After remaining stable for one and half years at about 2%, the year on year increase in house prices has sharply deteriorated in the last months, according to the Nationwide average house price index.

The latest reading from January is a meagre 0.1% increase, which is the lowest rate since February 2013 (figure 1).

Rightmove’s measure of online asking prices shows a similar deterioration.

House price growth

The slowdown in house price increases occurred despite favourable supply and affordability conditions.

Has Brexit created a value opportunity?

Addressing inadequate supply is a difficult challenge for policymakers, which has likely been exacerbated while Brexit dominates the political agenda, as still some 50,000 fewer new-build houses come to the market each year now than in the 1980s.

In terms of affordability, the cost of servicing a new mortgage as a chunk of take-home pay is what matters.

Growth in real wages has been improving recently, thanks to nominal wages rising and inflation falling.

Meanwhile, the Bank of England’s decision to hold off raising interest rates, in part due to the uncertainty of Brexit, has helped keep a lid on mortgage rates.

For example, the rate for a five-year fixed-rate 75% loan-to-value mortgage has remained stable at 2% over the last year and a half.

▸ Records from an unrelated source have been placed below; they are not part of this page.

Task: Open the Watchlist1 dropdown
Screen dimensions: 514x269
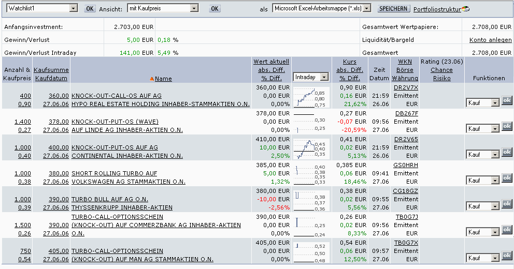Action: click(x=73, y=9)
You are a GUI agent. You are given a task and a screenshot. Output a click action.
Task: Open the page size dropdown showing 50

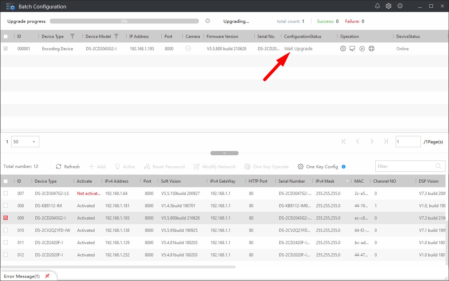coord(25,142)
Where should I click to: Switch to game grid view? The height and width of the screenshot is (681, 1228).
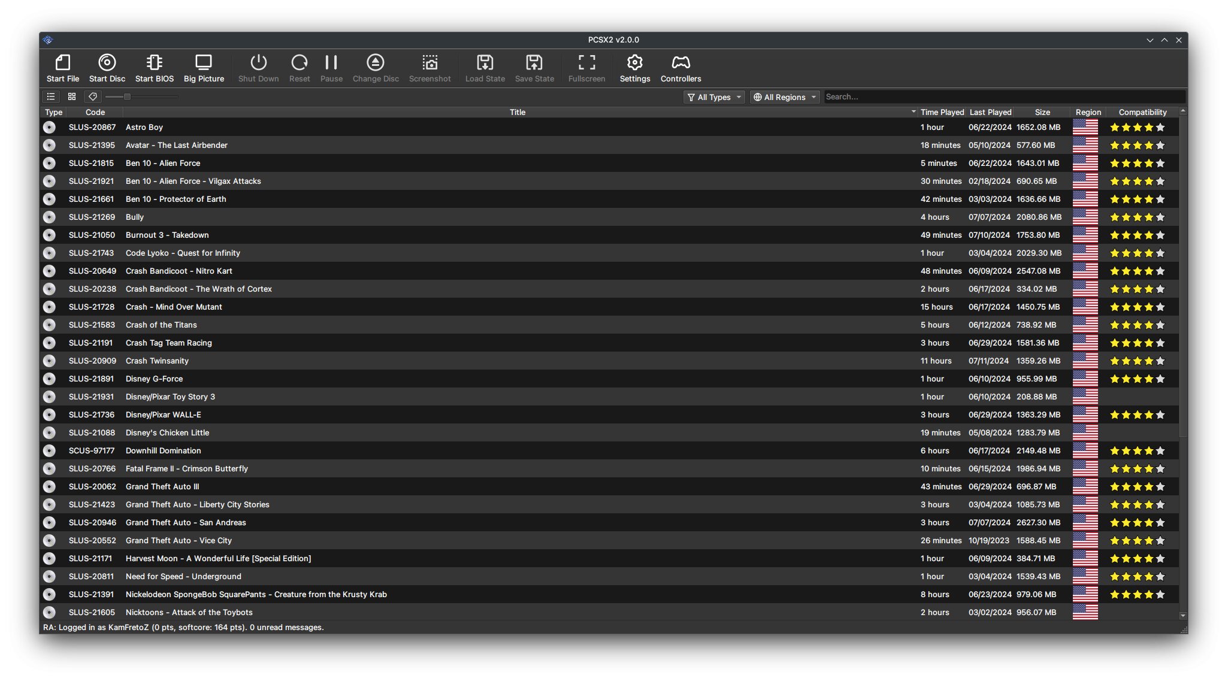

So by these measures, it would appear home affordability has somewhat improved recently.

This leads us to conclude that the deterioration in house price growth is largely sentiment driven.

This is consistent with the recent decline of consumer confidence (figure 2) and the Building Societies Association’s (BSA) quarterly property tracker, which indicates that Brexit uncertainty is the primary cause for the sharp fall in housing market confidence.

Consumer confidence is declining

The BSA’s quarterly property tracker survey shows that a net balance of -14 households think now is a good time to buy a house, down from -4 in September.

The balance has been negative for seven consecutive quarters, having been consistently positive in the previous eight years.

All the while the risk of a no-deal Brexit looms, prospective house-buyers may be tempted to wait for the uncertainty to subside.

This could lead to some sellers lowering asking prices in an effort to attract buyers, which means year-over-year declines in house prices shouldn’t be ruled out for the coming months.

However, in the medium term, the chances are high that real house prices will revert to their long trend of being flat over time, or increasing at most 1% a year.

After accounting for fees, tax and the benefit of living in the house without paying rent, this makes the benefits of investing in the housing market roughly comparable to the expected return of a medium risk balanced financial portfolio.

The advantage of a balanced financial portfolio is that it offers diversification.

The only free lunch in finance

Nobel Prize–winning economist Harry Markowitz, the father of Modern Portfolio Theory, was the first to demonstrate that a diversified portfolio can deliver improved performance and lessened risk relative to individual assets.

This notion that you’d get something for nothing is nearly unheard of in economics.

And it’s why Markowitz famously called diversification “the only free lunch in finance.”

The key concept behind the free lunch is correlation, or rather, a lack of it.

Typically, the performances of individual assets aren’t perfectly correlated. If asset values do not move up and down in perfect harmony, then a diversified portfolio will have less risk than the weighted average risk of its parts.

Further, you are not putting all your eggs in one basket.

The argument for diversification

If the market in one country or region stagnates, the difference can be made up in other sectors that are booming.

This makes a globally diversified portfolio more immune against problems in single economies like the UK.

Diversification across asset classes similarly cushions, for example, the impact of downturns in equity markets.

The more extensively diversified an investment portfolio, the greater the likelihood it mirrors the performance of the overall market.

Having typically limited tracking errors, individual balanced portfolios tend to achieve gains near the market average.

This is in contrast to an individual house, which gives you far more concentrated exposure and performance can differ significantly depending on location and other characteristics.